BOSTON (BP) — As the final Send Network Gathering of 2024 concluded in Boston, nearly 1,000 attendees left with a sense of urgency to focus on multiplication — making disciples who make disciples and planting churches that plant churches.
“The early church understood when God births a church, He has the nations on His heart,” Send Network President Vance Pitman said during the opening session of the Sept. 16-17 event. “They weren’t focused on just growing a church. They embraced the plan of multiplying disciples and churches that the nations would know Him.”
Embracing that same plan is “why at Send Network,” Pitman said, “we’re never going to set goals just around the number of churches being planted because churches being planted is not the end game. The end game is the kingdom being expanded in cities and nations all over the world.”
From the start of his tenure as president of Send Network, Pitman has emphasized the need for a biblical missiology in church planting that focuses on the pattern found in the book of Acts.

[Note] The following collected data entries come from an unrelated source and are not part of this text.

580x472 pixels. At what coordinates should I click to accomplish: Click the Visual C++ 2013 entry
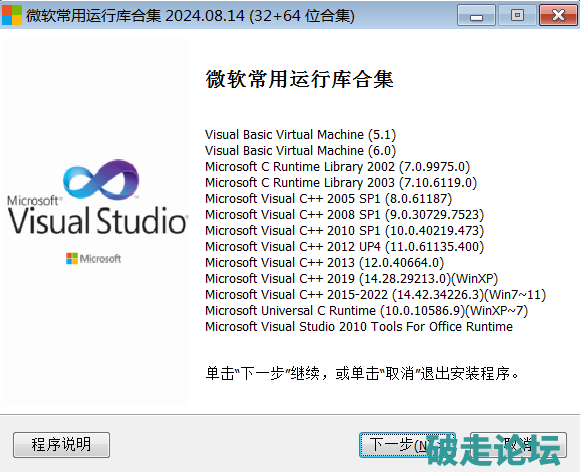pos(324,263)
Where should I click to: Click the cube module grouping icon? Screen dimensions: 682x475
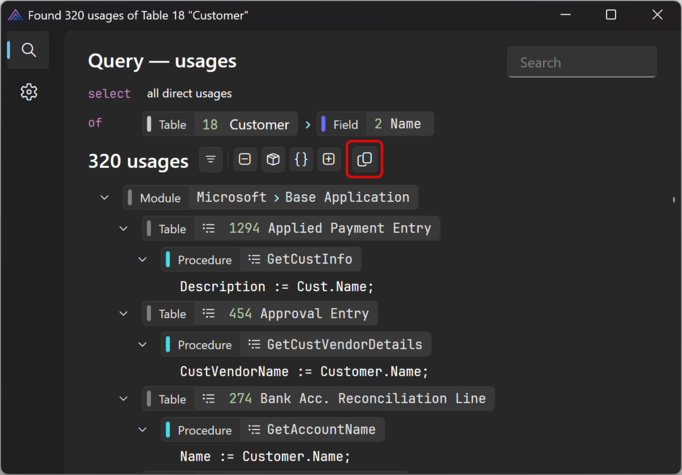pyautogui.click(x=273, y=160)
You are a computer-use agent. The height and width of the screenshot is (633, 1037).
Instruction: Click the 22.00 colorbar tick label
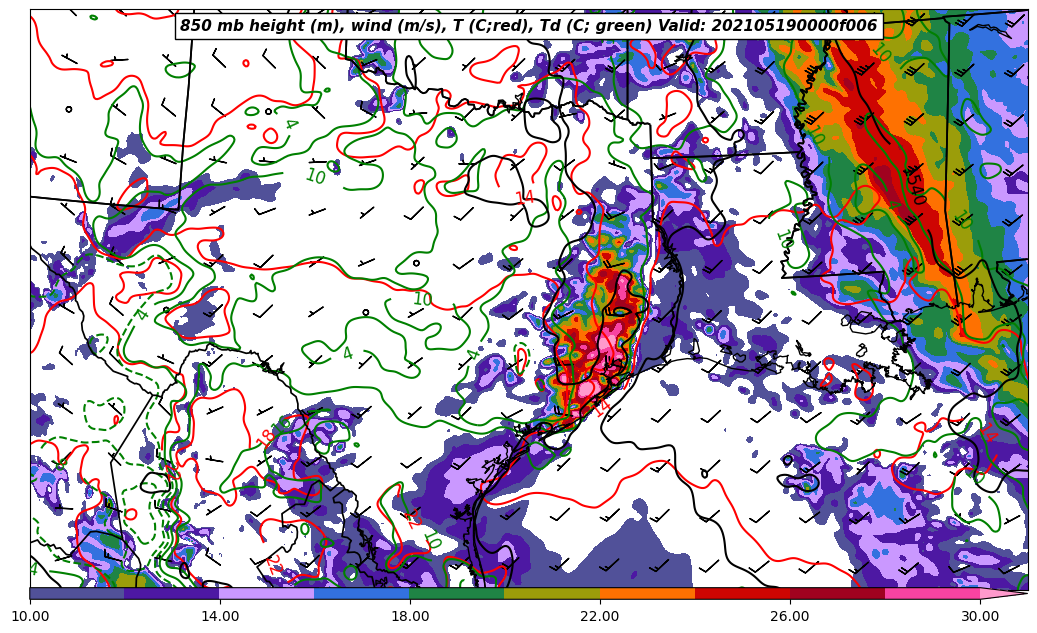click(599, 616)
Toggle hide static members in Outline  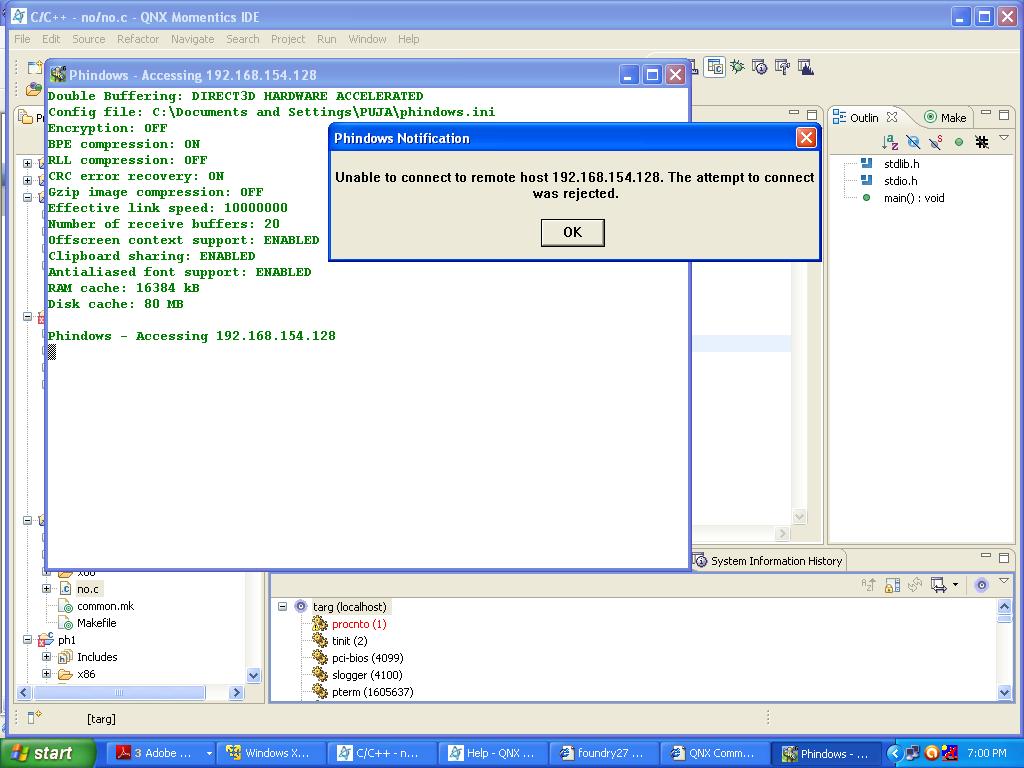tap(936, 142)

“We believe as we send out church planting teams to accomplish the missionary task,” Pitman said, “they are sent into the city to engage the city with the gospel. As the cities are engaged with the gospel, disciples are made, and then churches are planted as a byproduct.”
The missionary task describes the model put forth by the apostle Paul in Acts 14 and is what Send Network aims to include in the DNA of every church planting missionary who participates through Send Network. And to help churches embrace that mission, Send Network produced a curriculum called “Leverage Your Life” that helps churches develop missional leaders and members in their churches.
Tony Merida, pastor of Imago Dei Church in Raleigh, N.C., and Send Network vice president of church planter development, spoke from 1 Timothy 4:6-16 on the need for spiritual health and maturity as pastors and leaders make disciples and multiply churches.
“When it comes to multiplication, we need to make sure we are multiplying healthy churches,” Merida said. “You can multiply anything. Cancer multiplies, but we want to multiply healthy churches. To do this, we need mature leaders — mature leaders leading multiplying churches.”
There are far too many examples of pastors, leaders and church planters who have failed because they lacked spiritual maturity.
“Unfortunately, stories abound of failure in church planting because of this very issue: a failure to grow in godliness, a lack of spiritual maturity,” said Merida. “My friends, we don’t have a ministry if we are not spiritually healthy. We have to take care of our own souls. We will minister best out of health, not out of gifting and not out of effort.”
During the final session, James Roberson, lead pastor of The Bridge Church NYC, focused his message from 2 Timothy 3 on personal discipleship through the local church and expressed the urgency of investing godliness into the next generation of leaders.
Paul warns against spiritual imposters, Roberson said, and highlights the proper strategy for combating those who imitate godliness while denying its power.
“The long-term health of the church won’t just come from recruiting the talented,” he said, “it will come from investing in the faithful — to multiply who you are, your character, your devotion, your intimacy with Christ, the love of your family.”
Christian Delgado launched Restoration Church in the Tampa, Fla., area in August of last year.
“The biggest thing I’m taking back home with me is I can’t give of what I don’t have, and I can’t take our church to where I have not been,” Delgado said. “I have got to deepen my devotion so that I can then give out of my overflow, not out of the reservoir.”
Isaac Woodward, church planter of The Church in Michoud in New Orleans, took away the need to cultivate spiritual depth within his life and church.
“Even when I feel like I’m being faithful and nothing’s happening, I can know that everything I’m doing is leading me to a deeper, more mature relationship with Christ,” said Woodward. “Even if that’s all that happens, it’s worth it.”
In Elyria, Ohio, Joshua Hargis planted Elyria Church.
“It’s great to be part of a network that is encouraging us to walk with God,” Hargis said. “It’s not about branding. It’s not about the specific network. It’s about our intimate relationship with God.”
(EDITOR’S NOTE — Brandon Elrod writes for the North American Mission Board.)